Given data: Begin

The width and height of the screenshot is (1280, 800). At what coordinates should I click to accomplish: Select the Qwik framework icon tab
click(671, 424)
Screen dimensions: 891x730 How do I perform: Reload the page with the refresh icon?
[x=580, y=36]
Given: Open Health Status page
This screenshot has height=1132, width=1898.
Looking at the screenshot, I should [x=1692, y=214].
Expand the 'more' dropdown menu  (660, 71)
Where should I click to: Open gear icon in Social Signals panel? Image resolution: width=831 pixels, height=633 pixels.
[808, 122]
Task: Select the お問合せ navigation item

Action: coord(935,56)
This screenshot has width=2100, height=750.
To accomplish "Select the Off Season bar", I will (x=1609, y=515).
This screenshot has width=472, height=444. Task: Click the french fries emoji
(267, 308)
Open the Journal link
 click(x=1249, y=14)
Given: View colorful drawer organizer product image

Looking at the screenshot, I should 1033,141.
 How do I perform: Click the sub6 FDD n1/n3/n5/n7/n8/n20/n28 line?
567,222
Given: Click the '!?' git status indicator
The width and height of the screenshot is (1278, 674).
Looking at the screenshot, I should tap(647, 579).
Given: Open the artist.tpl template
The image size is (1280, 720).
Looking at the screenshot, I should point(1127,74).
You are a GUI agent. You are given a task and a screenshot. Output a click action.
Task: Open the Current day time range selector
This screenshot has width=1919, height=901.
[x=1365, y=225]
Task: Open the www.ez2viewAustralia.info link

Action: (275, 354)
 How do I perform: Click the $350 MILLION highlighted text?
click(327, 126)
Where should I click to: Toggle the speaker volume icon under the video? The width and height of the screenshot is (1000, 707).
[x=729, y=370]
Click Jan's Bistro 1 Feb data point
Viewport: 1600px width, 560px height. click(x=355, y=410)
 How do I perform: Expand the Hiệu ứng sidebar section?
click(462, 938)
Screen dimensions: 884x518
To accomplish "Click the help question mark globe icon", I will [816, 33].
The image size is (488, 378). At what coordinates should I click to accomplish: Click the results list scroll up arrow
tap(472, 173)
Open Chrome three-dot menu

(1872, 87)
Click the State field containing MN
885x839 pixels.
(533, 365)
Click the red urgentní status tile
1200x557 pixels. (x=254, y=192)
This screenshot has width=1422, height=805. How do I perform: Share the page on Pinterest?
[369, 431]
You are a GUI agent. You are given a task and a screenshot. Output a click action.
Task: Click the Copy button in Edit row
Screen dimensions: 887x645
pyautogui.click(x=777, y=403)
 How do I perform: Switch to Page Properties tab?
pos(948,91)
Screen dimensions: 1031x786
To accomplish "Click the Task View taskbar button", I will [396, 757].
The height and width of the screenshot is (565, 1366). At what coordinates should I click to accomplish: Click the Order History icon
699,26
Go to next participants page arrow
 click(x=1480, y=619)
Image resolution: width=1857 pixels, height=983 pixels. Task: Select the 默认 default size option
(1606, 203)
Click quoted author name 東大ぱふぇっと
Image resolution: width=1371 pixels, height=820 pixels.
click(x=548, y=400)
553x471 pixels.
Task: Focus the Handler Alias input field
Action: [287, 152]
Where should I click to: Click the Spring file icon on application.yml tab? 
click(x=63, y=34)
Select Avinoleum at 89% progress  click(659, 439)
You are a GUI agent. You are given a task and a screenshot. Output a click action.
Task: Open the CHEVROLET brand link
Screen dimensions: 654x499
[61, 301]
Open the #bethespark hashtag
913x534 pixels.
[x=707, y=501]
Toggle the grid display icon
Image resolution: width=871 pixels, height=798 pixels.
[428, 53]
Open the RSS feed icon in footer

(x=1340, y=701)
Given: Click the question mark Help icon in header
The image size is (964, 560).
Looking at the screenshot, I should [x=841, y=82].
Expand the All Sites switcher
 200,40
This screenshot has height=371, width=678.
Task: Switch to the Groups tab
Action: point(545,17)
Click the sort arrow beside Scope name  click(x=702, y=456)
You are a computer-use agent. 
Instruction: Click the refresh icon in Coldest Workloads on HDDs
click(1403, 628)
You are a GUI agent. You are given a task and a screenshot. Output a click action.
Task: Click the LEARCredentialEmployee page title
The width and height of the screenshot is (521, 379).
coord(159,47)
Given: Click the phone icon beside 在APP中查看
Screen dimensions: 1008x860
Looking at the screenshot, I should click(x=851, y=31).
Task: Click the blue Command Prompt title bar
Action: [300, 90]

Given data: End

• [Exercise details]: What lines in the listing above contain the word "will"? Show each one.

• [Result for this task]:
To accomplish "Select the Off Season bar", I will (x=1609, y=515).
To accomplish "Click the help question mark globe icon", I will [816, 33].
To accomplish "Click the Task View taskbar button", I will [396, 757].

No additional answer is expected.